Saturday and I wake first and make my partner tea in bed. We chat before I take my vitals and check my cyber messages and litter. Once up I make a light breakfast and take a walk to the village chemist to collect my monthly order of drugs including Mondays injection. Yep its that time of the month, which means come Sunday I will be taking prophylactic paracetamol. Anyway I walk home picking up a paper and some doughnuts on the way. By the time I get home I feel absolutely knackered. I had planned to go to the gym while my partner had a pedicure at the club spa. but I could not face it.
I tried to distract myself by watching snooker, athletics and writing a couple of poems but I continue to feel pretty rank. Of course I am scared that I am going to slip back to how I was last weekend and try to relax. My partner makes lunch and I continue to try and rest doing crosswords and keeping an eye on the athletics. I read for a while but I am becoming more and more frustrated with myself. Its the pervasive feeling that something is not right that constantly niggles at me. I think it is partly to do with coming to the end of my 28 day injection cycle. In a moment of frustration with myself I drag out the Circulation Max Reviver and give my feet thirty minutes electric stimulation. I take a rest and read for a while in the quiet of the bedroom before my partner askes me to run my eye over a draft document. It takes a little while to get my head in gear but I manage it and help send it off to her brother to read and comment on.
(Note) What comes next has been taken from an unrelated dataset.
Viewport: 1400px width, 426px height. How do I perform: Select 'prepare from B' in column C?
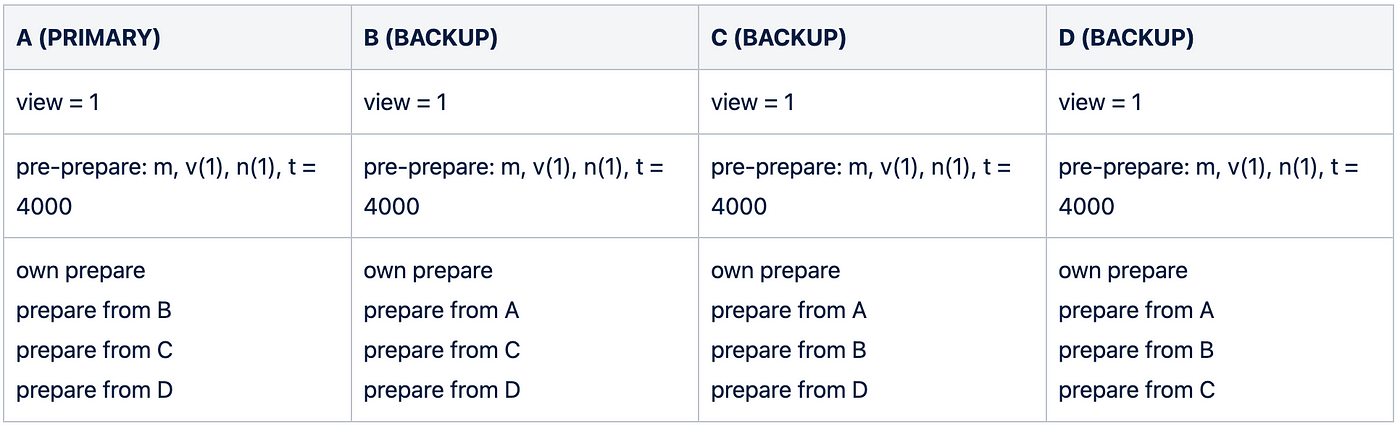point(789,351)
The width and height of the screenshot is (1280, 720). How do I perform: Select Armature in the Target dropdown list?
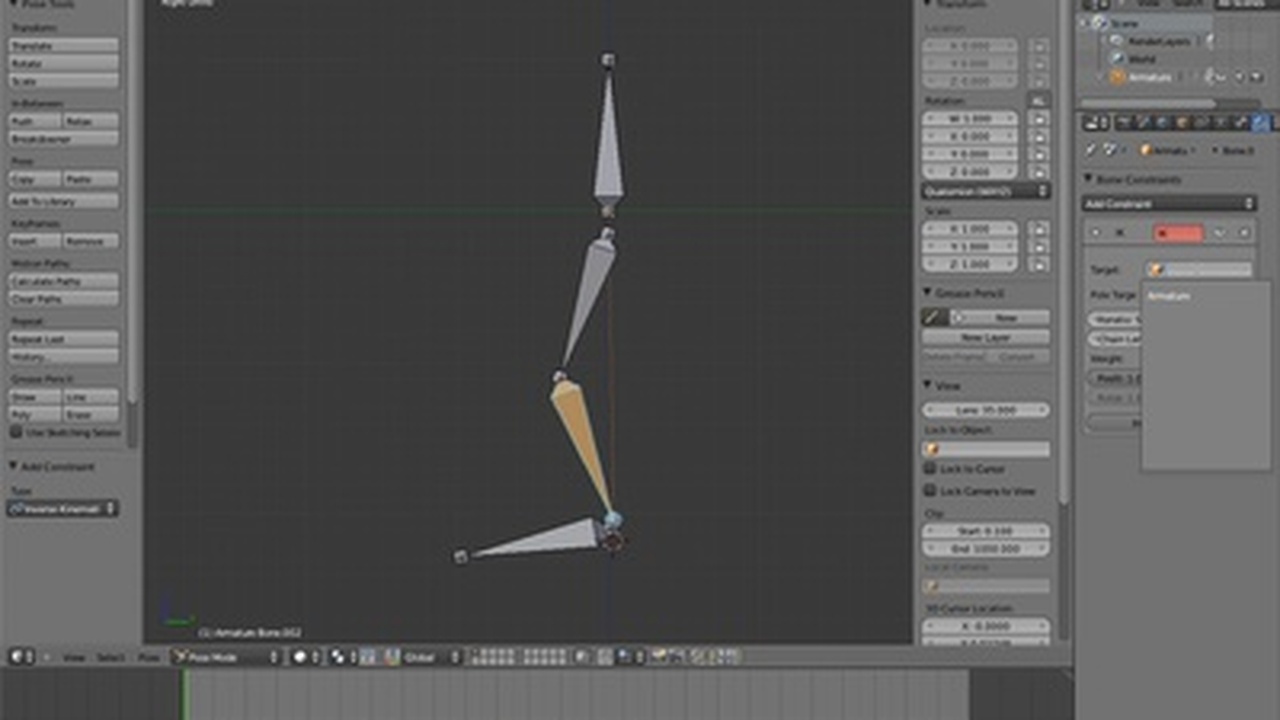click(1170, 296)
All during this time I revert back to drinking a lot of water and trying to remain as hydrated as possible, my anxiety is high and I am twitchy about any exercise in case I trigger a worsening of my condition. Its the swings from feeling relatively well and positive to the sense of apprehension that is difficult to manage. Staying calm without apprehension is the difficult. I would like to just get on with things but find myself regularly assessing whether I am doing the right things to keep me as well as possible, which leads to a sense of vulnerability. I know I want to be active, to not fear the Real World and to get out and about but fear exercise adn effort will trigger the bleeding into my bladder. I feel between the devil and the deep blue sea. My solution is to take one day at a time and set really small goals, like fill the squirrel feeder, type up poems and prepare for the next attempt to publish. I try to stay organised and to make contributions around the house. Every so often I check my social media. I did post something on LinkedIn and was surprised how many people responded in a supportive way. Everything else has been muted.
The evening passes and I end up drafting the blog, taking my meds and going to bed. Before I do though I challenge myself to think about the day and whether its been as bad as I feel it has been. Its true my gut has been off and I have lacked energy but I did get a lovely card from a friend in Scotland, I’ve drafted two poems and read for a while. I have also toyed with a thought I had when I woke up. I have been watching a lot of Mock the Week clips of scenes we would like to see. I thought about the one that goes “Things you wouldn’t see on an exam paper”. My thought for that one was: Religious Education, Question 1 “if there are no right or wrong answers how will God score you?” It amused me at the time. Electrocuting my feet was fun, I shall do it more often. Of course the major positive of the day has been no blood in my urine or pain. Its amazing what we take for granted, and what cancer forces us to reconsider. I also noted the first cherry blossoms of the year on a neighbours cherry tree. In fact Spring is everywhere. Note to self, “join in”.